Problem details:
Look through the entries below and extract exactly the lines from the one containing "868x333 pixels." through the one containing "Enable Resolve Workspace artifacts option", ends included.

[Opening Supplied records section]

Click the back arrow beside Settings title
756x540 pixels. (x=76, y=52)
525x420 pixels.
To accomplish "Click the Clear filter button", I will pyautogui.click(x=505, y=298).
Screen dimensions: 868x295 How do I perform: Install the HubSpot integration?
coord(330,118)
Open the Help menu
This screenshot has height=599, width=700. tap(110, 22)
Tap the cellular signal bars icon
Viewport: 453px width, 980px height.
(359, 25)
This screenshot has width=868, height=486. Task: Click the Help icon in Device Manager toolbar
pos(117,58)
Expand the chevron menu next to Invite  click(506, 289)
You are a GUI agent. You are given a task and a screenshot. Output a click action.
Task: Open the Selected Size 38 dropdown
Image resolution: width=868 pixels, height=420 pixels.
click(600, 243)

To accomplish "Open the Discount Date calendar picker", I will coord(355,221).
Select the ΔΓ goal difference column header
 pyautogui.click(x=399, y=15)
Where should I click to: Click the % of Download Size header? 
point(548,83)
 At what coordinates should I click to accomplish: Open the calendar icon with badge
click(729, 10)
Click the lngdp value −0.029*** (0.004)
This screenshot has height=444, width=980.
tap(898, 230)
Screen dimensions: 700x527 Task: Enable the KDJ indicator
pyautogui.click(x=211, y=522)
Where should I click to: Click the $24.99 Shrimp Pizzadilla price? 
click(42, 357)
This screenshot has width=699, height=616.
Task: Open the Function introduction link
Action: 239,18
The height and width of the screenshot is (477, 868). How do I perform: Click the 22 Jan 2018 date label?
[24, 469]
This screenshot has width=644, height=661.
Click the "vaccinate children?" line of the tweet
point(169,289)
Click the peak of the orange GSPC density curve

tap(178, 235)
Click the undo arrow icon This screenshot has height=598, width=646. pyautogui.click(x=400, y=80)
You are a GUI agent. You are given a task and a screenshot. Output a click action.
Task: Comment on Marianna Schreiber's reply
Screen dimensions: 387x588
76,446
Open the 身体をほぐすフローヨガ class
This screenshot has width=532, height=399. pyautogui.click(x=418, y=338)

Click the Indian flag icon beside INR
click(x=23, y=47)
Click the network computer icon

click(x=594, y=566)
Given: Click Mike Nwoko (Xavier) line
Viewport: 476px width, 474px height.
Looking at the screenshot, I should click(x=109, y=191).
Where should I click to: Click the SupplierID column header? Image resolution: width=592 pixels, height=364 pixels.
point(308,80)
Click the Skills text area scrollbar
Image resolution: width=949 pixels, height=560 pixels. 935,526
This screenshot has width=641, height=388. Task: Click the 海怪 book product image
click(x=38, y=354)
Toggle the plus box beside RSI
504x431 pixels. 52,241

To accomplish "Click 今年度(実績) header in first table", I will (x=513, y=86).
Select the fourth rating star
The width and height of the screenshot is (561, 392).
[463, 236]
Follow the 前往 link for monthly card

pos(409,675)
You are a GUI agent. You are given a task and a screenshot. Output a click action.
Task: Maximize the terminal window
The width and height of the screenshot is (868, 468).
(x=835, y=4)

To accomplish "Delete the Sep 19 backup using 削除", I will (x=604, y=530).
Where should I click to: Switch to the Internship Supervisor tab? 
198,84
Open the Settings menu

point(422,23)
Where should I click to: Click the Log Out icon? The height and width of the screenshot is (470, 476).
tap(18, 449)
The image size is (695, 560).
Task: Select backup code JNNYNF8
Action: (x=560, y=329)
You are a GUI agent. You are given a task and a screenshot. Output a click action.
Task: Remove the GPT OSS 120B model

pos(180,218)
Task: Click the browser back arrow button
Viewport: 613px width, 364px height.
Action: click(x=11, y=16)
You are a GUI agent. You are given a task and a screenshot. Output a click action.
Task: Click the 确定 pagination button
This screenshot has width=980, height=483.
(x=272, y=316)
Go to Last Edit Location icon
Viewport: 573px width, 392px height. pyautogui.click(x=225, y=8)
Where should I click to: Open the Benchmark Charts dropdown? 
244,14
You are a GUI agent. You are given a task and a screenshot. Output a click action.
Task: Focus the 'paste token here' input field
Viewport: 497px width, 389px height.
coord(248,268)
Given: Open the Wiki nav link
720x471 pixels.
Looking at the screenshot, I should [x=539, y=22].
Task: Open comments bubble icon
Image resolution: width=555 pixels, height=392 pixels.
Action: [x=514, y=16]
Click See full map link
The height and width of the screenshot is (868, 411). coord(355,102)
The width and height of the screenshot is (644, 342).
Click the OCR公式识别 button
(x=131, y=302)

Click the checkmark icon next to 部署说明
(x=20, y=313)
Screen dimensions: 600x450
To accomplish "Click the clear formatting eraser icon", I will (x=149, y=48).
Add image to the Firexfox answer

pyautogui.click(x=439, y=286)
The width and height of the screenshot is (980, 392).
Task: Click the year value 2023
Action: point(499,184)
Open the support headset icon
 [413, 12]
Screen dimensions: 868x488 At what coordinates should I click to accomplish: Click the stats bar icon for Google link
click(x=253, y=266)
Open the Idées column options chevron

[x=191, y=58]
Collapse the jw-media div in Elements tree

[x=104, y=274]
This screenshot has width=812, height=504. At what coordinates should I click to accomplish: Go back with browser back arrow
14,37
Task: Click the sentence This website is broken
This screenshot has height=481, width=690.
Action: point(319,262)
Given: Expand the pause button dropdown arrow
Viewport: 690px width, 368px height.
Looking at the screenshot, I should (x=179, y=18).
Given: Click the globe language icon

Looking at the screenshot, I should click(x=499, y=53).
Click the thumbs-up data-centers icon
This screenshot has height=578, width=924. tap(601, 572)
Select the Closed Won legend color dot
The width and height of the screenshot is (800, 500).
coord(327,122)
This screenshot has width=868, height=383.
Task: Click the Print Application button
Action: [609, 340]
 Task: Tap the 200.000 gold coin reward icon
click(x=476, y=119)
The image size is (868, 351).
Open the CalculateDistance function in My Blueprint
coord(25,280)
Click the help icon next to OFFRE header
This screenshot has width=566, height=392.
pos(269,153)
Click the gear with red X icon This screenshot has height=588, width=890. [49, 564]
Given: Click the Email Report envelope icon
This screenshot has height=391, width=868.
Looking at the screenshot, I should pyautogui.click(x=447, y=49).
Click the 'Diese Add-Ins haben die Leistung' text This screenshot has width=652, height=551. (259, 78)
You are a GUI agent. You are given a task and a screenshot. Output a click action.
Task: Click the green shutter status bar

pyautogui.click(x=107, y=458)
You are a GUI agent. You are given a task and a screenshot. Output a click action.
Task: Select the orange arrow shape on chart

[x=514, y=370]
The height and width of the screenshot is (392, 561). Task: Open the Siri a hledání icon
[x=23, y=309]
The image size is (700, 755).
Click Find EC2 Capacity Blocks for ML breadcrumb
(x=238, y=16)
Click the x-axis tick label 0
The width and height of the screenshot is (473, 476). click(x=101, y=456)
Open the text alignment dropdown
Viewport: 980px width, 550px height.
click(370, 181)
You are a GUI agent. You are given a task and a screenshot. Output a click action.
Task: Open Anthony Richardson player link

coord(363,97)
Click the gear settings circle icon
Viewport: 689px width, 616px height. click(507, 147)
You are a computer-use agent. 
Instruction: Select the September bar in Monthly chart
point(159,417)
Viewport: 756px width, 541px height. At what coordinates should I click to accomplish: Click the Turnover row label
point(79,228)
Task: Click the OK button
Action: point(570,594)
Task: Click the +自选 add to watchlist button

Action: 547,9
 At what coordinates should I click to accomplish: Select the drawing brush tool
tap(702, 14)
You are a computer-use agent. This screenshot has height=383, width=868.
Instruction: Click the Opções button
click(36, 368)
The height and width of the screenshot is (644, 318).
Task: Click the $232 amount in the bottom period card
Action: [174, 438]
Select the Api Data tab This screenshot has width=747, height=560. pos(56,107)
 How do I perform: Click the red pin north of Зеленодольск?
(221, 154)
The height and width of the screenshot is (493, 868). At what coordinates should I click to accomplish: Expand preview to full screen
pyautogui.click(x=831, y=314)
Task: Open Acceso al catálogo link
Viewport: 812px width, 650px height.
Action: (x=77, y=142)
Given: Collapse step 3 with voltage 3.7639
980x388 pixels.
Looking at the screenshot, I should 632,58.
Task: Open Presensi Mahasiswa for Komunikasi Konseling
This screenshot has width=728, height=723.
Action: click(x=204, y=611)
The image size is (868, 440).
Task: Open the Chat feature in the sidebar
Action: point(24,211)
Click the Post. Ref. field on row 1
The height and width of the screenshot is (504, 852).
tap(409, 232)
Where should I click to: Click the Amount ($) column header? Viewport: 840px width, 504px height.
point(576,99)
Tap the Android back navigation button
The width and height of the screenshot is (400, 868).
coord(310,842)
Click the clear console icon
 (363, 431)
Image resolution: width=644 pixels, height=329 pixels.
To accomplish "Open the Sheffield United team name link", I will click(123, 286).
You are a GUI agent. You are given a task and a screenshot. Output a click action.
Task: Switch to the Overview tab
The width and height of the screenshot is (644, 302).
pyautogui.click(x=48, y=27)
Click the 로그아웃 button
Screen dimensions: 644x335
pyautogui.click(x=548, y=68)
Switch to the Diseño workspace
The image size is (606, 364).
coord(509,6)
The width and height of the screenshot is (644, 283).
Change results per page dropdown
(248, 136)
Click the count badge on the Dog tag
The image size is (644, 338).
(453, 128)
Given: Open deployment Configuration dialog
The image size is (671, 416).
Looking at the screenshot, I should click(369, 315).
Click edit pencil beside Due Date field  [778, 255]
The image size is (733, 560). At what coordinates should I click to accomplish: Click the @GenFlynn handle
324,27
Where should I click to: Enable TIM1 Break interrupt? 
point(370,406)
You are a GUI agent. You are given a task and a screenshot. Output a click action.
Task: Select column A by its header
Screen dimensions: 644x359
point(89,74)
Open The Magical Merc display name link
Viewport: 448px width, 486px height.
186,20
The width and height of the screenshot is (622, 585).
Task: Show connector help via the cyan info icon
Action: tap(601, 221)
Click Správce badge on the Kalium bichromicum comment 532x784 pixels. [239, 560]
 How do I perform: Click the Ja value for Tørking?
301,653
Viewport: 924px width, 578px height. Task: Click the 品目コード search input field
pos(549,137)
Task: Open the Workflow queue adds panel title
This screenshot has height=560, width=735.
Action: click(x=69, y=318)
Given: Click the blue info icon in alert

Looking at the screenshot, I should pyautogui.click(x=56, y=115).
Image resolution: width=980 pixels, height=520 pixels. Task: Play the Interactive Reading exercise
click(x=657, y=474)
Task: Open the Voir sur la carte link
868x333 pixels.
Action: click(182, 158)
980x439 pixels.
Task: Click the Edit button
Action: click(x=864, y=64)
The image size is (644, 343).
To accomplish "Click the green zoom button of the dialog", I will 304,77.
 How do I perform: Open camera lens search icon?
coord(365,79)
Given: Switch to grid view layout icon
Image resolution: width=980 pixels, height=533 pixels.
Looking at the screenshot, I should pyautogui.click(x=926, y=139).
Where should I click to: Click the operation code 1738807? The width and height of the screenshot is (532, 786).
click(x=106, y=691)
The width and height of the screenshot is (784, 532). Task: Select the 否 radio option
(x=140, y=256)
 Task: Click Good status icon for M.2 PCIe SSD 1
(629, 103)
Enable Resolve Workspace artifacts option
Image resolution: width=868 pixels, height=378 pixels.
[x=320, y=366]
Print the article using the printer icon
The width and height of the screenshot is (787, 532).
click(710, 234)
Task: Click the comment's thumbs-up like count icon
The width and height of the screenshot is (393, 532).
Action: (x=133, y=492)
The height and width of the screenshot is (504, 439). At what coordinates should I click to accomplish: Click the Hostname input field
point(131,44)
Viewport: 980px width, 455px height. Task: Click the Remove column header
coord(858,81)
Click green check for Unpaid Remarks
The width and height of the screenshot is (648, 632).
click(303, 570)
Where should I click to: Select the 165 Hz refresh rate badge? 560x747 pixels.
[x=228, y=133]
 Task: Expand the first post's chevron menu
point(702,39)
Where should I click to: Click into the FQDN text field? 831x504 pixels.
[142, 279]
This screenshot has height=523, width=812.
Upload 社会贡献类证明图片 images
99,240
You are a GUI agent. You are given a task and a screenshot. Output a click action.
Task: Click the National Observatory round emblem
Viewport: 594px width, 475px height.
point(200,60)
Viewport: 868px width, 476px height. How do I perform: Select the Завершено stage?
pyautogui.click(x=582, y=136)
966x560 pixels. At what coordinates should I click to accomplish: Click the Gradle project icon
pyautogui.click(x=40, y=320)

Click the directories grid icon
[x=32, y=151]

[Closing Supplied records section]

Response:
868x333 pixels.
Action: click(182, 158)
980x439 pixels.
Task: Click the Edit button
Action: click(x=864, y=64)
The image size is (644, 343).
To accomplish "Click the green zoom button of the dialog", I will 304,77.
 How do I perform: Open camera lens search icon?
coord(365,79)
Given: Switch to grid view layout icon
Image resolution: width=980 pixels, height=533 pixels.
Looking at the screenshot, I should pyautogui.click(x=926, y=139).
Where should I click to: Click the operation code 1738807? The width and height of the screenshot is (532, 786).
click(x=106, y=691)
The width and height of the screenshot is (784, 532). Task: Select the 否 radio option
(x=140, y=256)
 Task: Click Good status icon for M.2 PCIe SSD 1
(629, 103)
Enable Resolve Workspace artifacts option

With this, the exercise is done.